An assistant is a person (or by extension a device) that helps another person accomplish their goals
This blog is part of a research project and art exhibition at Bearspace entitled the Assistant, it collects together discussion and stories around the idea of artist's assistants and arts internships to build a discourse around the exhibition itself. For more on the exhibition click here. To read the entries collected as part of this project read on or submit your own story here.

Wednesday 14 April 2010

Assisting Art Through the Crisis – An Assistant Story



Submitted by Luther

A few years back I undertook some work for someone who is now quite a well known painter, back then he was getting pretty well known but not quite at the level that he is now. It was always clear that he was going somewhere though, he had that gift of the gab, a certain confidence or social skills that put people at their ease when he was taking to them. In fact I often wonder if he talked his way to success, he certainly didn't paint his way there, that was my job! To be fair, the ideas were his, he would knock them up on the computer in an a fairly slick, almost industrial process that was more like a graphic design or advertising studio than most people's conception of the artist's studio. It would be my role to scale these up and paint them up to a stage of near completion with my steadiest hand. At which point he would usually dash off a few finishing touches and sign the piece and then I would ship it off to his dealer. The industrial nature and professionalism of what I did surprises a lot of people that I talk to about my time there, but I guess that artists have always employed assistants or workshops, right back through history so I'm not sure why people are so shocked. Its essentially a branding thing I guess, do top fashion designers actually make their own clothes? Sometimes, but more often than not it's their assistants that undertake the majority of the leg work, and why not? If you don't buy into the whole touch of genius thing then things that can practicably be carried out by skill labourers can be without really affecting the end result in any obvious way. I know to some people that's kind of incomparable with the prices that people pay for these things, I mean if you are buying an original so-and-so, you expect them to have at least toiled a bit to get it to you right? But I don't think that you necessarily should, its the brand that a lot of these collectors are buying into, a commodity like aluminium or timber or something, its an asset in a portfolio that just happens to be one that they can stick on the wall and enjoy too. In that respect its also a status symbol, like a Ferrari or something, but those are still produced in a factory right?
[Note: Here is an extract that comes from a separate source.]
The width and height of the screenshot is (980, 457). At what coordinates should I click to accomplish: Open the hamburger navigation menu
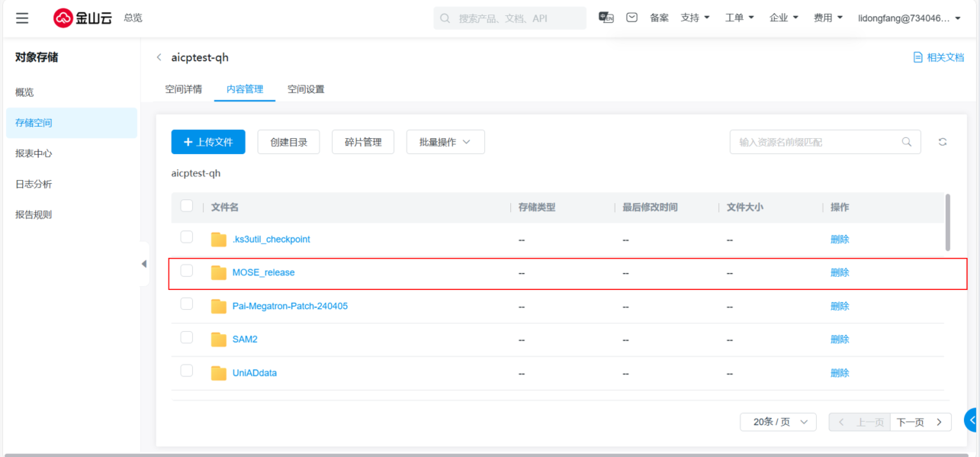(22, 18)
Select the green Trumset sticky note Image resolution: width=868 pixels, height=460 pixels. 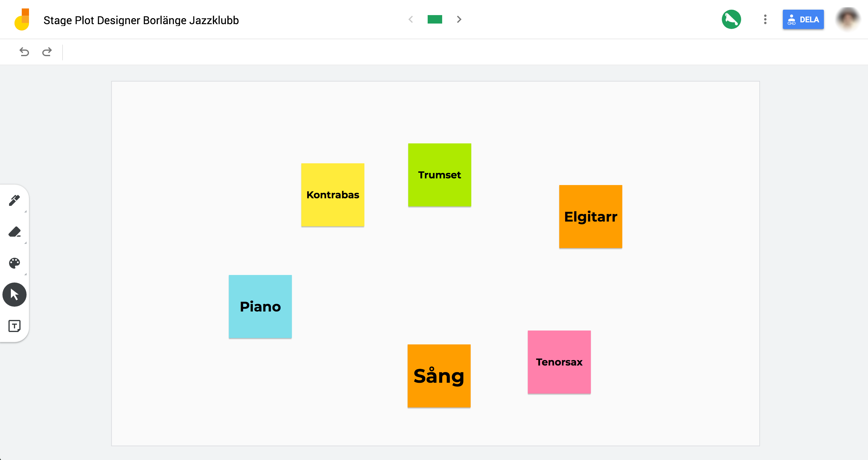coord(439,175)
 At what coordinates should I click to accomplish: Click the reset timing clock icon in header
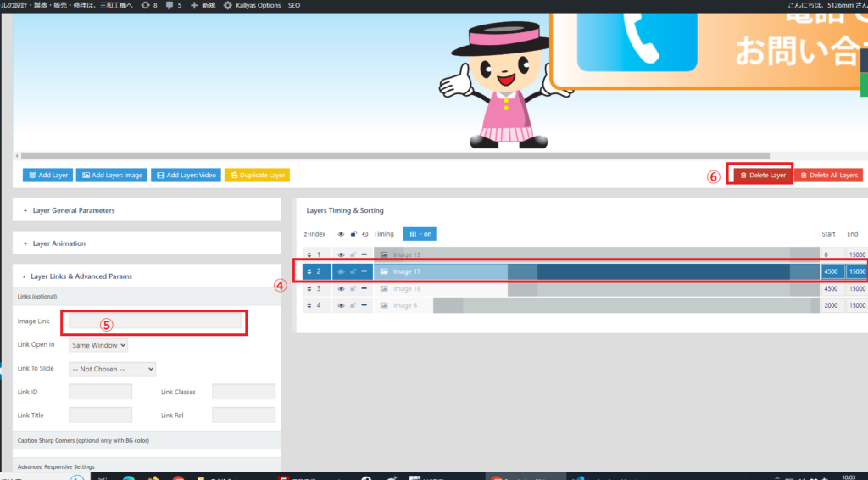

I think that a lot of people thought the recession, the financial crisis and the art price crash was going to be bad news for artists assistants but I reckon that it might have actually done them favour. The artists needed to churn out smaller, more saleable works, more quickly and on a more mass-produced scale and hence they needed their assistants more than ever. I reckon its a combinations of artists assistants and unpaid interns in a lot of galleries and cultural institutions that have got a lot of the art world through this crisis. I don't know if they'll get to reap much of the rewards when it all comes out the other side but maybe a few who work out how to play the game and talk the talk and charm their way up the ladder will. I don't know, I was always a bit too reserved and retiring for that, whenever I used to get taken to these art events (which wasn't that often, although to be fair I did get to make a few) I used to hover in the corner, I didn't want to take any limelight. In hindsight perhaps I should have put myself forward more assertively, it was a great opportunity I guess but although I still make work and exhibit widely I don't think that it was the big break that many people who do it hope it will be. For me I was just grateful to be doing the thing I loved, all be it for someone else. I just wish that I could have maybe got a bigger share of some of the financial rewards that my work produced maybe that's all! I guess things could always be better but on the whole it was definitely a good experience.